◆ **OBJET DE L'EXERCICE**:
Recopiez l'ensemble des données ci-dessous sans y changer un mot, mais laissez les images de côté.

_ _ _ _ _

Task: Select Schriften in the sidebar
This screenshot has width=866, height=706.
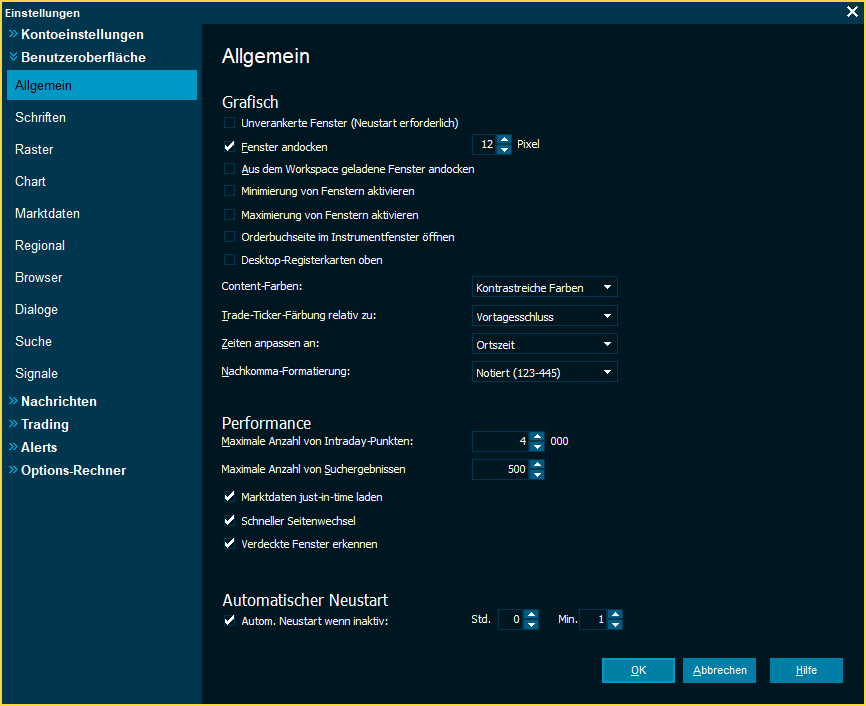Action: [x=41, y=118]
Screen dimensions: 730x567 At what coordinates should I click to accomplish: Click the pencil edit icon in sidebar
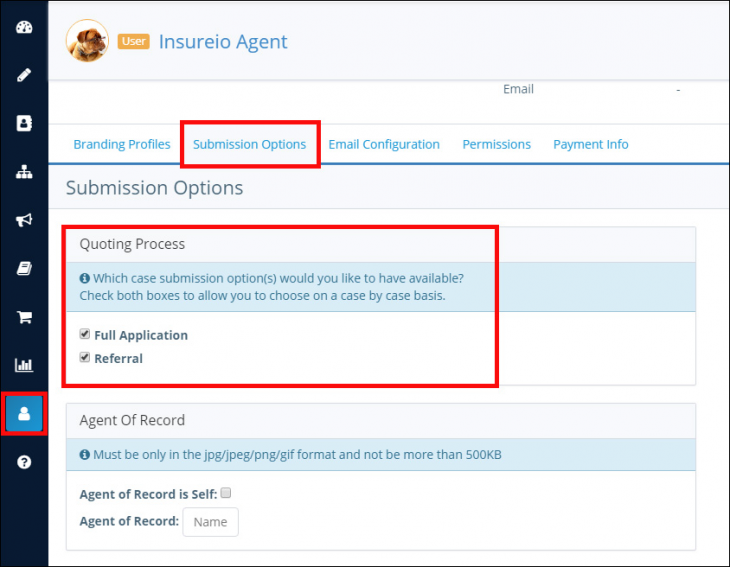coord(24,75)
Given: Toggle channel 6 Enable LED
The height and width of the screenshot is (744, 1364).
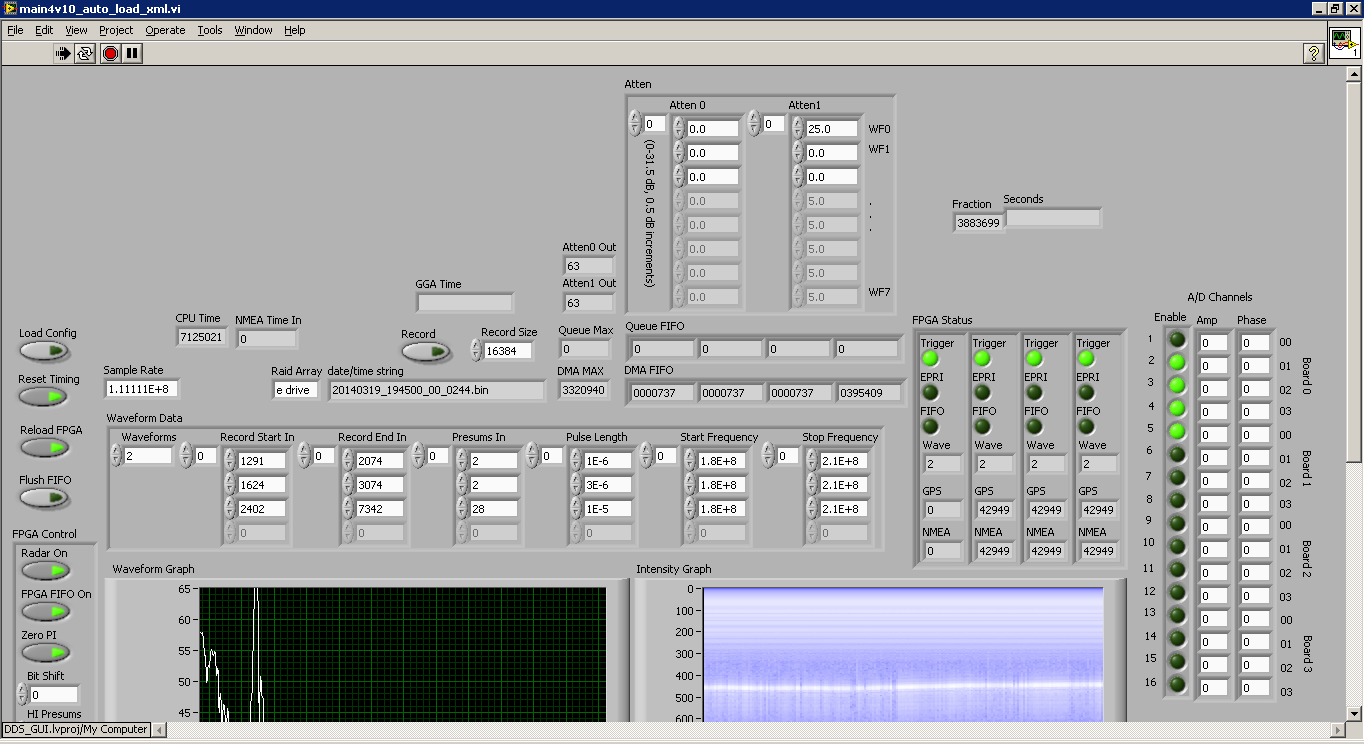Looking at the screenshot, I should 1177,453.
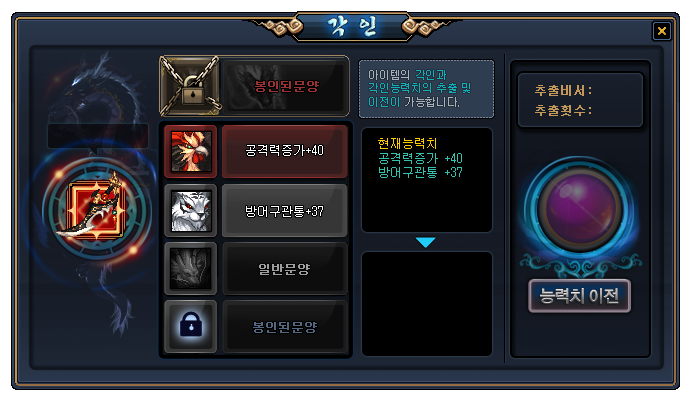Click the chained padlock icon at top
The image size is (698, 404).
click(x=191, y=86)
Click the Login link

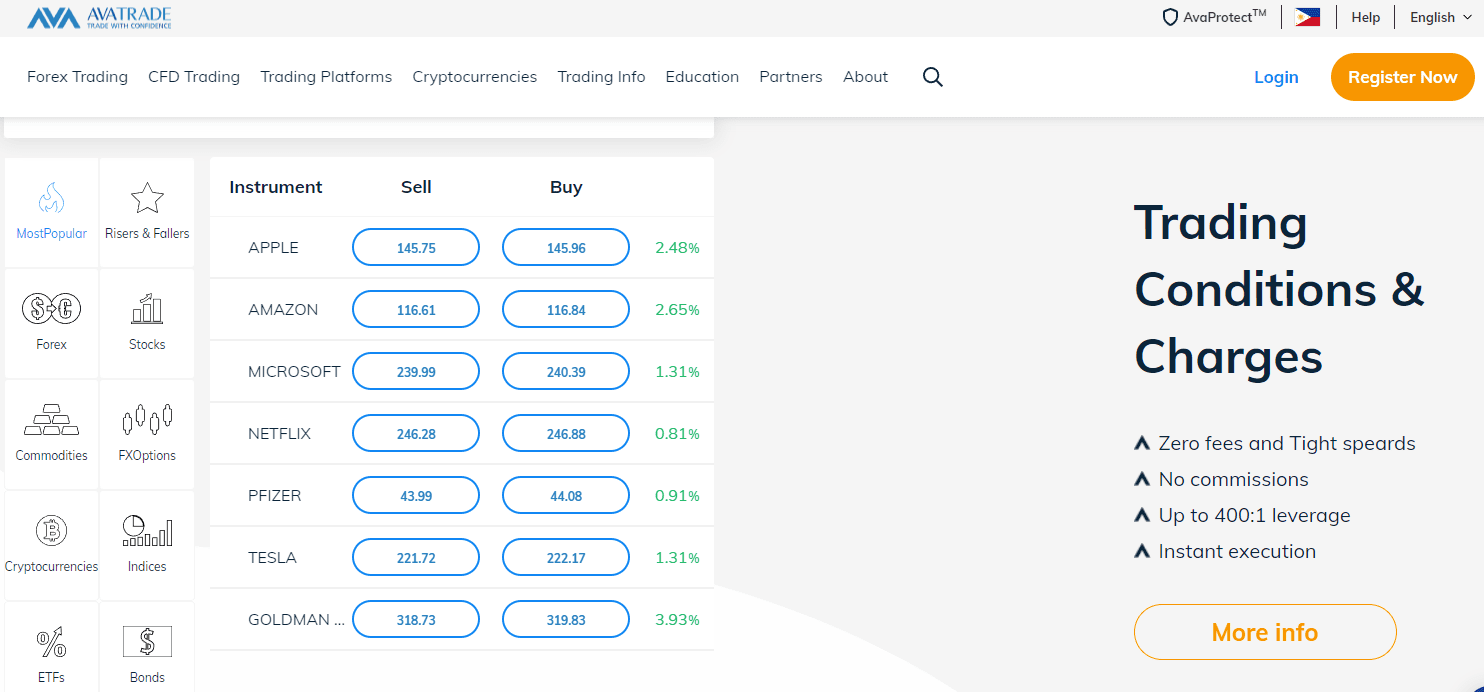(x=1276, y=77)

_ _ _ _ _

◆ **RÉPONSE COMPLÈTE**:
Task: Select Schriften in the sidebar
This screenshot has width=866, height=706.
Action: [x=41, y=118]
Screen dimensions: 730x567 At what coordinates should I click to accomplish: Click the pencil edit icon in sidebar
coord(24,75)
Given: Toggle channel 6 Enable LED
The height and width of the screenshot is (744, 1364).
Looking at the screenshot, I should 1177,453.
Click the chained padlock icon at top
The image size is (698, 404).
click(x=191, y=86)
Click the Login link

(x=1276, y=77)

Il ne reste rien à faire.